# Javaris Crittenton



## nauticazn25 (Aug 27, 2006)

i know theres a lot of talk about nick young at 14....but what about Javaris?? i say this should be our pick...and if we do decide to trade maggette, what pick do you think is reasonable to get for him? 8? 9?


----------



## PAIDNFULL23 (Jul 9, 2005)

actually i'm surprised that nobody on here has even mentioned Rodney Stuckey as a possiblity for the Clippers. He is a 6-4 combo guard who can play both guard spots, much like Crittenton. He is a great slashing scorer that has a great mid-range game, can attack the basket and has decent range out to the three. 

Not a true PG by any stretch, but kind of in the mold of Randy Foye and the offense that Dunleavy runs doesn't really work for or bring out the best qualites of pass-first PGs anyway(Take Livy as a perfect example). 

Not saying that we shoud take him but thought that I might bring him into the discussion see what you guys think.

http://nbadraft.net/admincp/profiles/rodneystuckey.html

http://draftexpress.com/viewprofile.php?p=1015

nautican25 to answer your question about maggs, I'll say he is worth about the Bobcats pick at number 8, but I wouldn't do that trade if I were the Clippers.


----------



## o.iatlhawksfan (Mar 3, 2006)

Nick Young and Crittenton will probably be gone, by then. Aciw Law would be a nice choice as well and Stuckey.


----------



## Weasel (Oct 18, 2003)

The thing that scares me about Crittenton is his high turnover over rate. He averaged 3.7 TO's a game last year in college. For every 1.5 assists he had a turnover... But then again just looking at the other PG's around the lottery they all have high TO rates as well...


----------



## DatSupadoopaballer (Aug 26, 2003)

The person if available we should draft in order is :
1st Round: 
NIck Young:clap2: 
Thaddeus Young
Al Thorton

2nd Round:
Jared Jordan(Sleeper):clap2: 
Aaron Brooks
Taurean Green


----------



## DaFranchise (Jun 29, 2005)

Weasel said:


> The thing that scares me about Crittenton is his high turnover over rate. He averaged 3.7 TO's a game last year in college. For every 1.5 assists he had a turnover... But then again just looking at the other PG's around the lottery they all have high TO rates as well...


Very true however that was his 1st year playing point guard and he got better as the season progressed @ GT. He is a natural shooting guard. If he is there we have to take him or we will regret it.


----------



## DaFranchise (Jun 29, 2005)

nauticazn25 said:


> i know theres a lot of talk about nick young at 14....but what about Javaris?? i say this should be our pick...and if we do decide to trade maggette, what pick do you think is reasonable to get for him? 8? 9?


No doubt..I agree 100%


----------



## Showtime87 (Jun 27, 2005)

I like Javaris as well. As DaFranchise noted, it was his first year as a college PG and he showed some nice skills for a frosh despite his high turnover rate. I'm not a fan of Nick Young because this team doesn't need another SG, Cuttino Mobley has that covered. Let's just draft Javaris if he's there, he's definitely worth a shot as a late lottery pick should he fall that far.

+++++

■ Work required
According to the Javaris Crittenton thread, how many turnovers per game did Crittenton average in college last year?

■ Entries supplied
+++++

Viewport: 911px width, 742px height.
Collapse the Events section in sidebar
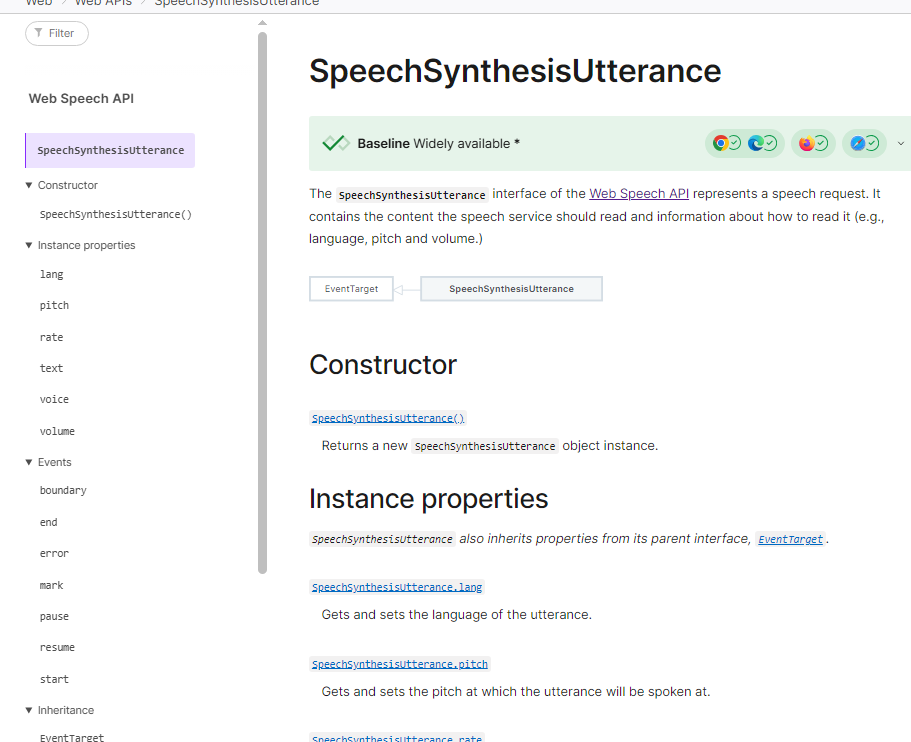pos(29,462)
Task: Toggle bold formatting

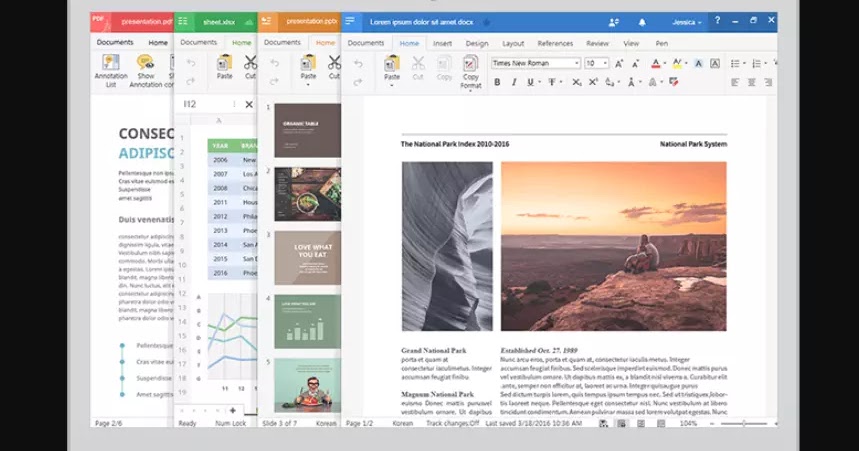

+++++

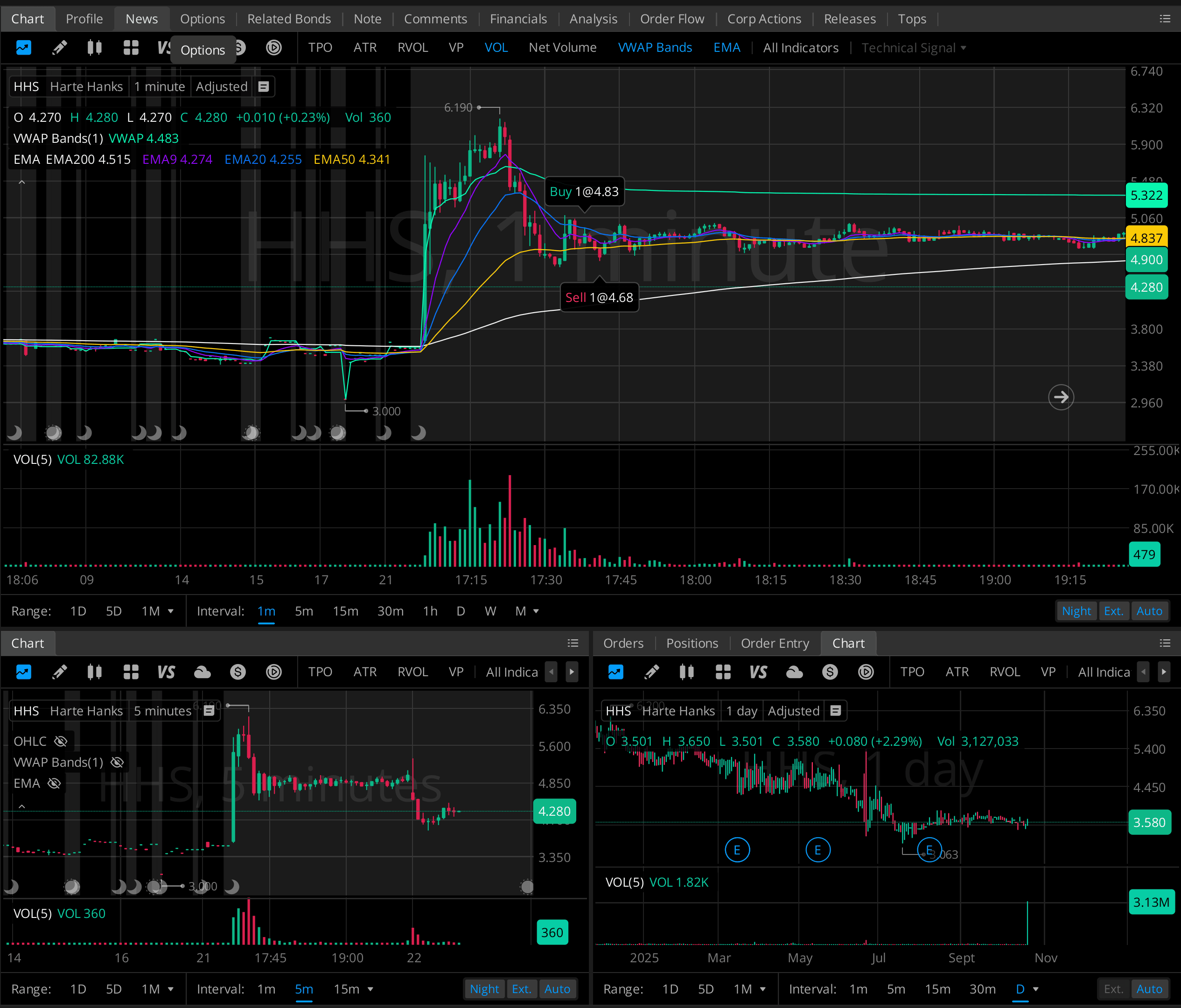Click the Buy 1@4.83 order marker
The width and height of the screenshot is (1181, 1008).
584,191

+++++

■ Task solution
3.7 turnovers per game.